§ **Your task**
Identify every line in the records below that contains the word "containing", and reproduce each one.

§ **Materials provided**
##########
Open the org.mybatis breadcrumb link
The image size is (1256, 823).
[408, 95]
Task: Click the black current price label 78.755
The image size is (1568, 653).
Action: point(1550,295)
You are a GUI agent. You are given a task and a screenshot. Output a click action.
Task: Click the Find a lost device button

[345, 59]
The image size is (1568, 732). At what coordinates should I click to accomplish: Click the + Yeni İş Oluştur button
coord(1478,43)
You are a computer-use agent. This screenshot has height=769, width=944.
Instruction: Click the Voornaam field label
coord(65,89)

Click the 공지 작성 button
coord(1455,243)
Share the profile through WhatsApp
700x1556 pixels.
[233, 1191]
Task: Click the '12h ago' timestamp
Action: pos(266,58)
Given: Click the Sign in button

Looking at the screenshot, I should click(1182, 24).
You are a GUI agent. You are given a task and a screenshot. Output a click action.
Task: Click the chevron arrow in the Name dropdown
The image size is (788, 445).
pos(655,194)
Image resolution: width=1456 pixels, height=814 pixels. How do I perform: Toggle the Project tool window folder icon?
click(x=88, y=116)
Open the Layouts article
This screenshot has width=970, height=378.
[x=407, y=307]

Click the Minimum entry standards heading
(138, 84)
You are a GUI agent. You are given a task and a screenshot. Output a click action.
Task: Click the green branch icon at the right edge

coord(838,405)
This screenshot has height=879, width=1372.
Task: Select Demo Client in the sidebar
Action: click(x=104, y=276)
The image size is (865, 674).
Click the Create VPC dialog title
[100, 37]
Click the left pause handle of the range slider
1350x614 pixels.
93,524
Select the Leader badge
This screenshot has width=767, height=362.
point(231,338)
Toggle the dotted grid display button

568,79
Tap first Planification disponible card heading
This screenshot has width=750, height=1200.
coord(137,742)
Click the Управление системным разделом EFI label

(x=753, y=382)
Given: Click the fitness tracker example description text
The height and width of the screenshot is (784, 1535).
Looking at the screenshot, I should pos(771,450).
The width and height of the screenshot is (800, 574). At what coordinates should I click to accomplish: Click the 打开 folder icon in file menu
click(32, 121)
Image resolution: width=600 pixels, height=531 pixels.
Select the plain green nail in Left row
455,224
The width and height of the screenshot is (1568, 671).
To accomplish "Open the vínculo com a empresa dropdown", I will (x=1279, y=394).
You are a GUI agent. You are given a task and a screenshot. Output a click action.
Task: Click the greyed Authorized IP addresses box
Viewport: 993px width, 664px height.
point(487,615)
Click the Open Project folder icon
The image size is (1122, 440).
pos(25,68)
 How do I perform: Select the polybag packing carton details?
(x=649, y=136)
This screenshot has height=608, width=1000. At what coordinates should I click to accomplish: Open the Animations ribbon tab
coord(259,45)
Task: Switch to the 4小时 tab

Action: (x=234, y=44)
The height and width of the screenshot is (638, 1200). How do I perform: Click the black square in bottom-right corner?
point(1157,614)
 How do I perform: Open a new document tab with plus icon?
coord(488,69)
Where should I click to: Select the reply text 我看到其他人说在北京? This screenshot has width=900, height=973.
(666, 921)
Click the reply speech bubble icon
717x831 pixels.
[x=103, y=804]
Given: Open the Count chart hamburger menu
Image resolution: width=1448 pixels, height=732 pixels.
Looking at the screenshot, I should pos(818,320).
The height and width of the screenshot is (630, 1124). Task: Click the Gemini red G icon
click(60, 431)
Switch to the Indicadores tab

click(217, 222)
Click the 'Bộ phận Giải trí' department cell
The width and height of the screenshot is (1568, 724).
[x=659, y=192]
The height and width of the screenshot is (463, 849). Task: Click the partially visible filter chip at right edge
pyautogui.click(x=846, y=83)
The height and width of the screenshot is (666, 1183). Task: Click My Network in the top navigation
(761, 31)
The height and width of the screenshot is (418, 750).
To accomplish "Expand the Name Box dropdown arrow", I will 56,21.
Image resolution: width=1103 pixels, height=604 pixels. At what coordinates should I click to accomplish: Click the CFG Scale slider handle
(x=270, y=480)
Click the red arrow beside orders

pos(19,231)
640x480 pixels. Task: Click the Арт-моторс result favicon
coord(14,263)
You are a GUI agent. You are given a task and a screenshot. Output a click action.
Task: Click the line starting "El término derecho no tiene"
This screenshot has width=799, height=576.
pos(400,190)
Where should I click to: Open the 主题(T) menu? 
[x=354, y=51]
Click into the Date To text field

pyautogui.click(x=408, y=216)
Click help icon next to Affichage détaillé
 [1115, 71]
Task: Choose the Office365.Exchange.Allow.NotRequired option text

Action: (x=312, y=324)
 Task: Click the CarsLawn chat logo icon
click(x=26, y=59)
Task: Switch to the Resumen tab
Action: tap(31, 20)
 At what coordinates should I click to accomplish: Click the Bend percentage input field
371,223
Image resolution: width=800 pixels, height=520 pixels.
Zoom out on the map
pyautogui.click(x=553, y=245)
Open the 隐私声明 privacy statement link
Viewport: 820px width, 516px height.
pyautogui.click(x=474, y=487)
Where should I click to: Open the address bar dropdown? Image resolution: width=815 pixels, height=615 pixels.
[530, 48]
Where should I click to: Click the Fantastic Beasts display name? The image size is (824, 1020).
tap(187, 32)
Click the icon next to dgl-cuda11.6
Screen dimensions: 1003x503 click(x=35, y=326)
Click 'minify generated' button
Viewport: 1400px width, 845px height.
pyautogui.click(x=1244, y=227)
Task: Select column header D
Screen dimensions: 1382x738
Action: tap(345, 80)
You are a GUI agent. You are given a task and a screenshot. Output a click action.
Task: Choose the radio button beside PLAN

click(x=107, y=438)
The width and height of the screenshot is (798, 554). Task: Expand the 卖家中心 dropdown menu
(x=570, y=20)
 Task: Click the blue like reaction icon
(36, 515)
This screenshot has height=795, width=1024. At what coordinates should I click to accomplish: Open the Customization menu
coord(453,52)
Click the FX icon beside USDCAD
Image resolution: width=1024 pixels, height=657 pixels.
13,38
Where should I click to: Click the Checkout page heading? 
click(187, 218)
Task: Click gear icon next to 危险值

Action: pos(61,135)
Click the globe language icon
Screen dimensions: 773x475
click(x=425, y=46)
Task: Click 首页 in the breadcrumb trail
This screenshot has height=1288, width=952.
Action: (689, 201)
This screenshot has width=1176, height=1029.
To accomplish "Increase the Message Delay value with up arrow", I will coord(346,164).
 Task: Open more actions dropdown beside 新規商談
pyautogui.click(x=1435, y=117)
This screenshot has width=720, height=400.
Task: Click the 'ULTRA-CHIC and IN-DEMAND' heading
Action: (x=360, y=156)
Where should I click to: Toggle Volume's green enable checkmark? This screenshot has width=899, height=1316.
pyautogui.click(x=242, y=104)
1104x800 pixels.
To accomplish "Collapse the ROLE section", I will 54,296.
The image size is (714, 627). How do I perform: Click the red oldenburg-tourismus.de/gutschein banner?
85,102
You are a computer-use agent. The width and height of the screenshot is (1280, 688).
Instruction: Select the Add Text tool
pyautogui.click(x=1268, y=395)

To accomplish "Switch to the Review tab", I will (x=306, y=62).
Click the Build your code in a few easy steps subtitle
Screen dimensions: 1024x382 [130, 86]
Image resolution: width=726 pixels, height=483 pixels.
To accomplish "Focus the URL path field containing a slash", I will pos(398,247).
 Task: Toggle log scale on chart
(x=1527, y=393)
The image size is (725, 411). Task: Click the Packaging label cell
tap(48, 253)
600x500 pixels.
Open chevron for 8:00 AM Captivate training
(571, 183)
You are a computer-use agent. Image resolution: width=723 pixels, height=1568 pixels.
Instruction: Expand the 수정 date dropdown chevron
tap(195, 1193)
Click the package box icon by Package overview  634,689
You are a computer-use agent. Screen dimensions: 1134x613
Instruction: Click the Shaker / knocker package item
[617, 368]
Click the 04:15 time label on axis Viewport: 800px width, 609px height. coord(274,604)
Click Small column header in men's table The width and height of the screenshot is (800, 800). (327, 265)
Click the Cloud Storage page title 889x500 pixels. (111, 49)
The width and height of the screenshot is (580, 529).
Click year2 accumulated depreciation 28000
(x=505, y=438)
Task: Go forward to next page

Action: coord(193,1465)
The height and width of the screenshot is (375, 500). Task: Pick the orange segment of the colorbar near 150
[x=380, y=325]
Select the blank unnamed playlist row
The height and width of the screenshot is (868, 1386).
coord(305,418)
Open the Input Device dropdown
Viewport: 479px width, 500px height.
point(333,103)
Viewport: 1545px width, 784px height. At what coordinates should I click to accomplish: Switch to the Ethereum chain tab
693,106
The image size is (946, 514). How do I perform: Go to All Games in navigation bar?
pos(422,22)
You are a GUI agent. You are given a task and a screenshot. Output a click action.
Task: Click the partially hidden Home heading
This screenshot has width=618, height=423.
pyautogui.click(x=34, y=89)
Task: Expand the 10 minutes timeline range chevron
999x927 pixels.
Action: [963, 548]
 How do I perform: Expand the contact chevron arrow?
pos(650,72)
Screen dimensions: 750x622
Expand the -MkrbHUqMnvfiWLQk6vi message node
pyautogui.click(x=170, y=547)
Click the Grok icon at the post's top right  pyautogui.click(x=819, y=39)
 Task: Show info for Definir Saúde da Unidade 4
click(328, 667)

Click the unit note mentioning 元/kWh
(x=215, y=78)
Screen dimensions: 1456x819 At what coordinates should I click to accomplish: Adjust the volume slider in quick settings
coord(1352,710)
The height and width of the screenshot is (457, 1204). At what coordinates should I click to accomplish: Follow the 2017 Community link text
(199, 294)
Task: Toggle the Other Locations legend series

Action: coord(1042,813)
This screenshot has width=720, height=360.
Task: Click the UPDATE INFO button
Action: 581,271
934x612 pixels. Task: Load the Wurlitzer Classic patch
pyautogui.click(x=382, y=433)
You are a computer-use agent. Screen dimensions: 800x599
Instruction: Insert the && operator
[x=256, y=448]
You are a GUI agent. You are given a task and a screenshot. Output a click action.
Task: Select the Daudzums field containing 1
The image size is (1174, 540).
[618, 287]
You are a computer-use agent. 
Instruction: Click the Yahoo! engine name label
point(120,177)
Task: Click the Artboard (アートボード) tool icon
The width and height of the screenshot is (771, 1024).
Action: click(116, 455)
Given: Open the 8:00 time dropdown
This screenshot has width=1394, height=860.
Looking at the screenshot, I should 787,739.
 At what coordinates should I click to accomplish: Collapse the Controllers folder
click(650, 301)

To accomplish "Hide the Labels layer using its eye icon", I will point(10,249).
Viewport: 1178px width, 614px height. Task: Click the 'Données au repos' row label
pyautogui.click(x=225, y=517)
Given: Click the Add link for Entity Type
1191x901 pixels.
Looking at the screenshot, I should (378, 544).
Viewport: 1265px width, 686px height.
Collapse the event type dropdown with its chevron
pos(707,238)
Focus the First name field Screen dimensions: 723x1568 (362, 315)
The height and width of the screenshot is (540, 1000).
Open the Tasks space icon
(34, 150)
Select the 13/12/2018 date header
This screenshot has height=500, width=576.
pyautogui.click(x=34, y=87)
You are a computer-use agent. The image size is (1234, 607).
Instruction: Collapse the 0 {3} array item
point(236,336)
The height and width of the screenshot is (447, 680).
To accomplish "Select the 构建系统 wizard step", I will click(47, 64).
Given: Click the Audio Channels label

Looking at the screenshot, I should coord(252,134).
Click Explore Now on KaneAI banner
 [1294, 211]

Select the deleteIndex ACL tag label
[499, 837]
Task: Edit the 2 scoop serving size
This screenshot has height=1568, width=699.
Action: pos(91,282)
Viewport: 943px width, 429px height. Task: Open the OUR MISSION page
##########
§ **Result of this exercise**
To accomplish "Focus the URL path field containing a slash", I will pos(398,247).
Task: Select the Daudzums field containing 1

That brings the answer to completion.